Sample Responses for DMS Plan Elements

Below are some sample responses for each NIH DMS plan element as presented in the DMPTool. These responses are based on a hypothetical research project investigating the effectiveness of a health intervention.

1. Data Type

A. Types and amount of scientific data expected to be generated in the project

Summarize the types and estimated amount of scientific data to be generated and/or used in the project.

This project will produce pre- and post-intervention health training assessment survey data and post-intervention training focus group data. Data will be collected from 120 participants, generating 24 assessment survey datasets and 12 focus group audio files and transcripts totaling approximately 100MB in size. The following data files will be used or produced during the project:

1. REDCap survey data will be exported to csv file and converted to Stata files for analysis.
2. Focus groups will be recorded as mp3 files and transcribed and coded using NVivo. The transcripts will be saved as .pdf files and the NVivo database will be exported as .qdpx file.
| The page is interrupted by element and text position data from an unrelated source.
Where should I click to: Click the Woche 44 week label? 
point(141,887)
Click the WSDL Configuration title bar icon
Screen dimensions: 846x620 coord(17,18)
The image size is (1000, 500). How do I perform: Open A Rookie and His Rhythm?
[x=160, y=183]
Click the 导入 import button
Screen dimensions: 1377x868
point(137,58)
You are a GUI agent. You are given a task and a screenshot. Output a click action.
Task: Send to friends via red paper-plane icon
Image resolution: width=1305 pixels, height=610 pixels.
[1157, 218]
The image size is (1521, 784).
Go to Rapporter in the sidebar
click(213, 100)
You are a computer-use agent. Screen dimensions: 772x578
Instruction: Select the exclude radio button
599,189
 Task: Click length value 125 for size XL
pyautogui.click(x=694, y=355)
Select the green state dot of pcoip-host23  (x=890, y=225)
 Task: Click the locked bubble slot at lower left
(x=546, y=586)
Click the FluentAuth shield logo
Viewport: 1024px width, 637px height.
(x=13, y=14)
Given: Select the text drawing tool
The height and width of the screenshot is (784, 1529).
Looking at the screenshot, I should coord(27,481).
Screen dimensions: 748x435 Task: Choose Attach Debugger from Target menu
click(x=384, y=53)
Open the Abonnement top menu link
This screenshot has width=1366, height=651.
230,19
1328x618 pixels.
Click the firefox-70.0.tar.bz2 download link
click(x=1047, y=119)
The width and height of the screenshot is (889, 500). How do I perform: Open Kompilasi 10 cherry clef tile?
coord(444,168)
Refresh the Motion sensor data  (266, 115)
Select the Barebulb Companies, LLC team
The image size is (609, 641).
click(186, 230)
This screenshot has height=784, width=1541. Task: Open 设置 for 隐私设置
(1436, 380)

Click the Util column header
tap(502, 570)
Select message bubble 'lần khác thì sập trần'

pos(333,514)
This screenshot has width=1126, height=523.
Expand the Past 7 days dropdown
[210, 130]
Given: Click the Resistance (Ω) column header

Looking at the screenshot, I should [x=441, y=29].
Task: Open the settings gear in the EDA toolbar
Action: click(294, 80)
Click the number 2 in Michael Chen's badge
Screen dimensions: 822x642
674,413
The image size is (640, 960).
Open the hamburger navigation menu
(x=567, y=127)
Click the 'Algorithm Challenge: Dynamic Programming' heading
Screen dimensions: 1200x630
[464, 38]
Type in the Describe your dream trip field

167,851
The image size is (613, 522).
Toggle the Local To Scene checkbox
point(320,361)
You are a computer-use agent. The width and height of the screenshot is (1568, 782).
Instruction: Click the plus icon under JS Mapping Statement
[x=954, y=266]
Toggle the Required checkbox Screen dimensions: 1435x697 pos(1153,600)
B. Scientific data that will be preserved and shared, and the rationale for doing so.

Describe which scientific data from the project will be preserved and shared and provide the rationale for this decision.

We expect the raw and analysis data sets will contain Protected Health Information (PHI) and/or Personally Identifiable Information (PII). Based on ethical considerations and the need to protect the confidentiality of participants, we expect to produce the following public-use data sets of all participants to be preserved and shared: de-identified and aggregate survey data, as well as redacted and de-identified focus group transcripts.

For any participants agreeing to share their identifiable survey data in the donation agreement, these survey data will be shared in a separate file.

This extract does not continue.